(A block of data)
--*--
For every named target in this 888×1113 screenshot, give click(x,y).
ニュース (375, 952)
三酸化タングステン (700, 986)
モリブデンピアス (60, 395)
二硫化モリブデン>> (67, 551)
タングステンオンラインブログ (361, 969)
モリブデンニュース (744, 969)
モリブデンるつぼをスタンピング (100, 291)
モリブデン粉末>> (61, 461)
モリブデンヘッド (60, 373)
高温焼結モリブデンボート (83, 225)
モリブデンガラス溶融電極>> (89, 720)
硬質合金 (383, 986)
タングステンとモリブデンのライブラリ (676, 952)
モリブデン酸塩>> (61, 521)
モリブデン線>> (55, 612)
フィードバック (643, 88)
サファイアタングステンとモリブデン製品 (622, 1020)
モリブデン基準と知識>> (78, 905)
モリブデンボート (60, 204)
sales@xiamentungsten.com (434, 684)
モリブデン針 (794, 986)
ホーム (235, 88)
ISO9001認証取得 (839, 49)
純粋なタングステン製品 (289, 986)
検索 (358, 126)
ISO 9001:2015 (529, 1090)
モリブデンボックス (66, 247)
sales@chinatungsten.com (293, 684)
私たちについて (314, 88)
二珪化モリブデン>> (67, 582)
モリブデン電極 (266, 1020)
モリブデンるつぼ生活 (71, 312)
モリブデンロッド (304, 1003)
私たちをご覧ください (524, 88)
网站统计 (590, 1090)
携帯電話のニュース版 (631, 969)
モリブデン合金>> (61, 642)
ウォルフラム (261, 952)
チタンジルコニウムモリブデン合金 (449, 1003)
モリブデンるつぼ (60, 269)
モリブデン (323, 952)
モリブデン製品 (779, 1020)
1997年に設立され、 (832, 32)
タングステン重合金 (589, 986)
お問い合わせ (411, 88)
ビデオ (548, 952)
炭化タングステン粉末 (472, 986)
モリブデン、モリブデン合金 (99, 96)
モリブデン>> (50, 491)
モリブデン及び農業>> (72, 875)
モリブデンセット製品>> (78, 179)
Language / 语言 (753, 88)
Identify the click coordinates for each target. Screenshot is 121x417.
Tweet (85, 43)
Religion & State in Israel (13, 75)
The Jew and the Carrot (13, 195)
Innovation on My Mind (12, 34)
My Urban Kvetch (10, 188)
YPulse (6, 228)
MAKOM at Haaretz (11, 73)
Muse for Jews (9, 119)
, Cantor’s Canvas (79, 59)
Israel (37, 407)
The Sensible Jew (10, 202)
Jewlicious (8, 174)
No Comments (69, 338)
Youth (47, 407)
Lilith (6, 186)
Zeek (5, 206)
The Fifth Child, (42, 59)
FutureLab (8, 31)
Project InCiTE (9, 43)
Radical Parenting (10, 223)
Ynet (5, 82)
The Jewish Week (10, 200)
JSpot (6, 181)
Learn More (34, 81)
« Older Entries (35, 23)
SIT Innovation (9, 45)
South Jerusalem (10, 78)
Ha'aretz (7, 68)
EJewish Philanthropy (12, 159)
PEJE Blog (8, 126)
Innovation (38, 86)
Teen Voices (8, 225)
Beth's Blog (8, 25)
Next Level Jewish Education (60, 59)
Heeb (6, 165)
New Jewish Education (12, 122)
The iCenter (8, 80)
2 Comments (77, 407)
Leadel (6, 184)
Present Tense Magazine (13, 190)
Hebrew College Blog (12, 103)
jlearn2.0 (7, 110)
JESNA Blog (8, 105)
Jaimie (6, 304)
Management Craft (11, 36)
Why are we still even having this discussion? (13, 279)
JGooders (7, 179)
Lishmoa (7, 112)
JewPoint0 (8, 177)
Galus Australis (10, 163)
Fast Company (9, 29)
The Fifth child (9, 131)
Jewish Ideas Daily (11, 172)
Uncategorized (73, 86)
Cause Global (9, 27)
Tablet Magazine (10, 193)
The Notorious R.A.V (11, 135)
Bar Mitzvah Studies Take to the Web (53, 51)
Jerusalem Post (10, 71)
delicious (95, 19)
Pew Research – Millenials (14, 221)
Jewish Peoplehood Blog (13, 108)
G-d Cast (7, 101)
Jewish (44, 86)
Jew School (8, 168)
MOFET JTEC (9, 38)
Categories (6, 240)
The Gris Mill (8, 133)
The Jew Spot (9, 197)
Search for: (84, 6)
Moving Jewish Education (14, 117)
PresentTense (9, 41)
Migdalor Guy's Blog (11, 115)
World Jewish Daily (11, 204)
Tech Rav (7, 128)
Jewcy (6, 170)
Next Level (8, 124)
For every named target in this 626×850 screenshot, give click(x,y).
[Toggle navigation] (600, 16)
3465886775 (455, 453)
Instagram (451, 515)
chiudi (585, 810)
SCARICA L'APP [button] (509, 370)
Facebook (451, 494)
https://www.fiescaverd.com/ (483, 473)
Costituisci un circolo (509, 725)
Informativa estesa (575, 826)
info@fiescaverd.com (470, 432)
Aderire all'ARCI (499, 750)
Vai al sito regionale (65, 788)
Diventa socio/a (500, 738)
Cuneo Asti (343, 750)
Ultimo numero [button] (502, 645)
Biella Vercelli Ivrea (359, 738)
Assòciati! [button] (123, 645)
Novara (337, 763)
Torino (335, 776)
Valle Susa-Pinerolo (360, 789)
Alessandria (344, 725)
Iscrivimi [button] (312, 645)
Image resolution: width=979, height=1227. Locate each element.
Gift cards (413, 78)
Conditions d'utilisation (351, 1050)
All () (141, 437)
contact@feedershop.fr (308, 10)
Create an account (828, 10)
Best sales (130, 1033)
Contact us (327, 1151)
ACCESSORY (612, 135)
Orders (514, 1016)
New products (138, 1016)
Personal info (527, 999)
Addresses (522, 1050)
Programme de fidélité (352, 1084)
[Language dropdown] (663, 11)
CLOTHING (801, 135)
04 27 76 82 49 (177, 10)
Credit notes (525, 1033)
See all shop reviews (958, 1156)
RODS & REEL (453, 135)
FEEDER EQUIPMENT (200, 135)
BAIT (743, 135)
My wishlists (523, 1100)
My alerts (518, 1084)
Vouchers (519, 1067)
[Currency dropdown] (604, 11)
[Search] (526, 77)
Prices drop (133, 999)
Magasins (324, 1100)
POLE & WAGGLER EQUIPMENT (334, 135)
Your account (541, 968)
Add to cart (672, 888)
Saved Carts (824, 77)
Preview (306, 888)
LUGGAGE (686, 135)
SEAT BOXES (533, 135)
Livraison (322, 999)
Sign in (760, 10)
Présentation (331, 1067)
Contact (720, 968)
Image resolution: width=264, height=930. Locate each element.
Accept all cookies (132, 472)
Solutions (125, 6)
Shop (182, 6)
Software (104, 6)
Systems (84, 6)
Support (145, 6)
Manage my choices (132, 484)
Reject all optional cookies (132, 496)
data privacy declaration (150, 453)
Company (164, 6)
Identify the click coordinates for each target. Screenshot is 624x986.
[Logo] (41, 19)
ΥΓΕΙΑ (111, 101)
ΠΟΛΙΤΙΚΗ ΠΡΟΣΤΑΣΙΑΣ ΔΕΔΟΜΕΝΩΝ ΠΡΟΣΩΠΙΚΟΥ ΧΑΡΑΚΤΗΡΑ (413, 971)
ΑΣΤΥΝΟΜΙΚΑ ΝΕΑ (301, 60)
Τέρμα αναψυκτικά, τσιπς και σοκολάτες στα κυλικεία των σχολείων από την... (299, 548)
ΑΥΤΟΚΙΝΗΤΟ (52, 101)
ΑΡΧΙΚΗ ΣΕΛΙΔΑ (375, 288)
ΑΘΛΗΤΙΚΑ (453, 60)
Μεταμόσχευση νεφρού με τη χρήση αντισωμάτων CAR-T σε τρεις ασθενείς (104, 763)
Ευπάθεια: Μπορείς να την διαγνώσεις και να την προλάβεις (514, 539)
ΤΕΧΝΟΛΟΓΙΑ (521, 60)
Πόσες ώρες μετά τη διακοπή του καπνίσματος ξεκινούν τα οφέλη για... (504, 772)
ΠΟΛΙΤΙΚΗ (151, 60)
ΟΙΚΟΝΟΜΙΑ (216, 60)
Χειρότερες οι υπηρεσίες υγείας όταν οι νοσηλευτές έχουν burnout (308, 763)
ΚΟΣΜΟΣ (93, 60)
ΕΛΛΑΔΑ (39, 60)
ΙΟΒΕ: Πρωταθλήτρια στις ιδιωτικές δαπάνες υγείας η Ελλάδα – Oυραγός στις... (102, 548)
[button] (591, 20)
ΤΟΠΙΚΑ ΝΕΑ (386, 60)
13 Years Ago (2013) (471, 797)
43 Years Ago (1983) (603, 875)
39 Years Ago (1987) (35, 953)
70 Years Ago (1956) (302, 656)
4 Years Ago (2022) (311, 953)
--*--
*WHAT IS ASKED*:
Could you edit the material from its very first line through the line containing "モリブデンるつぼ生活 (71, 312)", swapping "フィードバック" for "ご意見" and keeping everything else in those lines as it is?

*FINISHED ANSWER*:
For every named target in this 888×1113 screenshot, give click(x,y).
ニュース (375, 952)
三酸化タングステン (700, 986)
モリブデンピアス (60, 395)
二硫化モリブデン>> (67, 551)
タングステンオンラインブログ (361, 969)
モリブデンニュース (744, 969)
モリブデンるつぼをスタンピング (100, 291)
モリブデン粉末>> (61, 461)
モリブデンヘッド (60, 373)
高温焼結モリブデンボート (83, 225)
モリブデンガラス溶融電極>> (89, 720)
硬質合金 (383, 986)
タングステンとモリブデンのライブラリ (676, 952)
モリブデン酸塩>> (61, 521)
モリブデン線>> (55, 612)
ご意見 (643, 88)
サファイアタングステンとモリブデン製品 (622, 1020)
モリブデン基準と知識>> (78, 905)
モリブデンボート (60, 204)
sales@xiamentungsten.com (434, 684)
モリブデン針 (794, 986)
ホーム (235, 88)
ISO9001認証取得 (839, 49)
純粋なタングステン製品 (289, 986)
検索 (358, 126)
ISO 9001:2015 (529, 1090)
モリブデンボックス (66, 247)
sales@chinatungsten.com (293, 684)
私たちについて (314, 88)
二珪化モリブデン>> (67, 582)
モリブデン電極 (266, 1020)
モリブデンるつぼ生活 (71, 312)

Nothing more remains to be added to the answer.